Потом, с совершенно другим настроением, следом за своим спасителем, Жанна все-таки дошагала до вагона-ресторана. Там они купили бутылку портвейна и вернулись в плацкартный вагон педагогов. И имели большой успех. И выпили вместе со всеми по глотку, а потом вдвоем смылись от компашки и долго стояли в тамбуре у окна.
Вилен курил папиросы – тогда еще никто даже не думал бороться против курения, и курили все, и любой главный положительный герой в кино и книгах затягивался полной грудью, когда попадал в сложное положение. Они разговаривали, Вилен рассказывал о себе: секретный военный гарнизон в Сибири, отец – летчик. И его собственная мечта о небе, которая, когда не взяли в летное училище, привела в авиационный.
Он взял Жанну за руку. Приличная девушка не должна позволять, чтобы молодой человек брал ее за руку на первом свидании – но он ради нее уже совершил два подвига: впрыгнул в чужой поезд и утихомирил подонка. Поэтому она не стала манерничать и разрешила. А за окном тянулись поля и степи, и время от времени в тамбур приходил кто-нибудь из девчонок: вроде бы покурить, а на самом деле взглянуть на ухажера, которым вдруг, ни с того ни с сего, обзавелась Жанка.
А на прощание, через три часа, когда он выскакивал в Барнауле, она совершила еще один поступок против правил – позволила себя поцеловать, что было, конечно, совершенно возмутительно на столь раннем этапе развития отношений. Но, отчаянно возражала она мысленным оппонентам, у нас ведь совершенно необычное первое свидание! Он – рыцарь, и он получил, как положено рыцарю, приз, награду!
Глава вторая
У Вилена Кудимова (Слона) был абсолютно секретный, даже от ближайших друзей, блокнотик, в который он заносил свои задачи, планы и достижения. Там имелся также специальный раздел, посвященный женщинам.

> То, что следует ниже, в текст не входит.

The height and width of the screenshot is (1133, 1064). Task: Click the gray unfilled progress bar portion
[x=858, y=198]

Каждую из своих знакомиц Вилен после первой же встречи ранжировал по трем параметрам, которые обозначал тремя заглавными начальными буквами: «Л», «Ж» или «П». Первая, «Л», означала «любовь». «Ж» – соответственно, «женитьба». И, так как в те годы в стране совершенно не было секса – в том смысле, что слово «секс» не применялось для обозначения интимных отношений между мужчиной женщиной, для указания оных использовали эвфемизмы. Кудимов, к примеру, применял в своей практике слово «постель», или «П». Хотя, если быть до конца честным, имевшийся у него пока небольшой опыт по этой части он получил отнюдь не в постели. Однажды «это» происходило в лесу, в туристской палатке. Второй раз случилось в деревне на классическом сеновале. Вот и вся постель. Но все же она выгодно его выделяла на фоне очевидных девственников-сокурсников. И как каждый солдат носит в своем рюкзаке маршальский жезл, так и всякий парень двадцати с небольшим лет любую встреченную женщину прежде всего рассматривает с плотской точки зрения. И прикидывает, насколько велики шансы в упомянутую постель ее затащить.

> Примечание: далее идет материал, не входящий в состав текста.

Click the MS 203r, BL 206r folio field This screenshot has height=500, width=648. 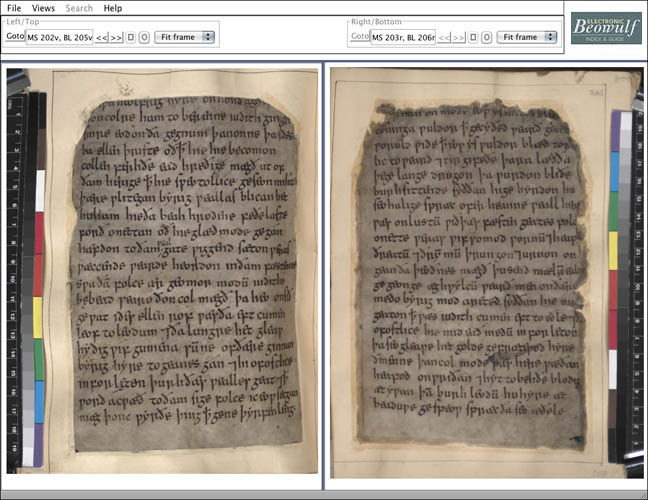[403, 37]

Сама физиология делала ранг «П» для любого самца наиважнейшим. Однако Вилен был, в отличие от, скажем, павиана или шимпанзе, человеком разумным, к тому же будущим инженером. Поэтому он оценивал девушек далеко не только через призму «П»: постели, похоти или, если хотите, позыва. Нет, всякая заслуживающая внимания особь удостаивалась отметки по каждому из трех направлений, в зависимости от перспективности: насколько легко (или тяжело), нужно (или не нужно) достичь с нею упомянутого, а именно: «Л» – возвышенной любви, «П» – ублажения плоти в постели или «Ж» – счастья в законном браке. Вот и теперь ранжирования удостоились от руки Вилена не только Жанна, с которой он провел три часа в пути и сумел сорвать поцелуй, но и ее подружка Галя – хотя той он едва два слова сказал.

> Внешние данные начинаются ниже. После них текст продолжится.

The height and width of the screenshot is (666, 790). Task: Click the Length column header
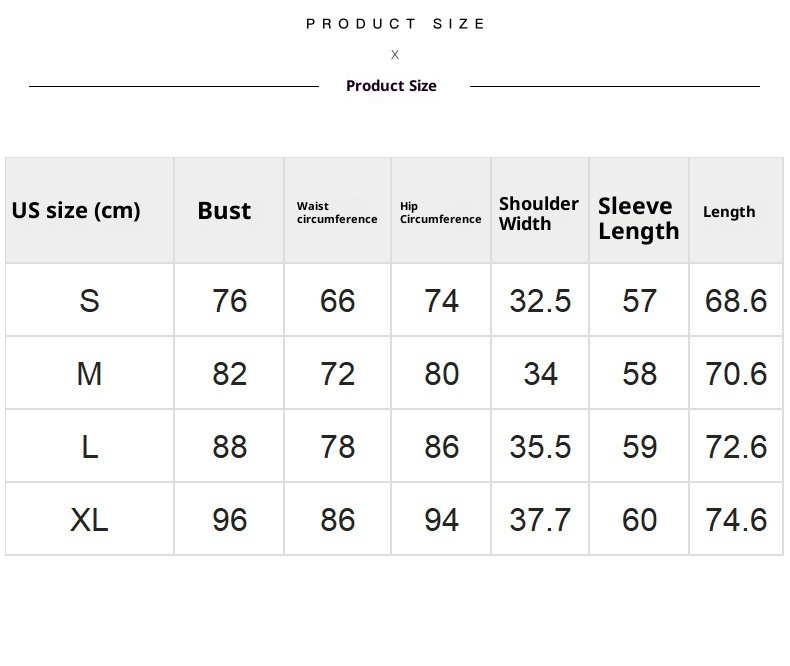(729, 212)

Молодой человек сошел на станции Барнаул с поезда, везшего девушек, и еще пару часов слонялся по перрону, прежде чем припыхтел товарняк, доставлявший в столицу маишников. Слава богу, руководители отряда не стали перед погрузкой устраивать еще одно построение и снова пересчитывать студентов – а в поезде, когда Слона хватились, Радька и Владик сумели его прикрыть: «В другой вагон сел». А ведь они почти не врали, он и вправду был в другом вагоне – только, к тому же, и в другом составе.
Вилену удалось смешаться на станции Барнаул с толпой высыпавших из вагонов студиозусов и вместе с ними проникнуть в свой собственный поезд. В отличие от девушек-педагогинь, следовавших в Белокаменную в относительном комфорте плацкартного вагона, маевцам снова подали теплушки. Они и рады стараться: расчехлили лозунги, оставшиеся с дороги туда, развесили их по бокам вагонов, только в транспарантах «Даешь целину!» – по-пижонски заменили слово «даешь» гордым «взяли».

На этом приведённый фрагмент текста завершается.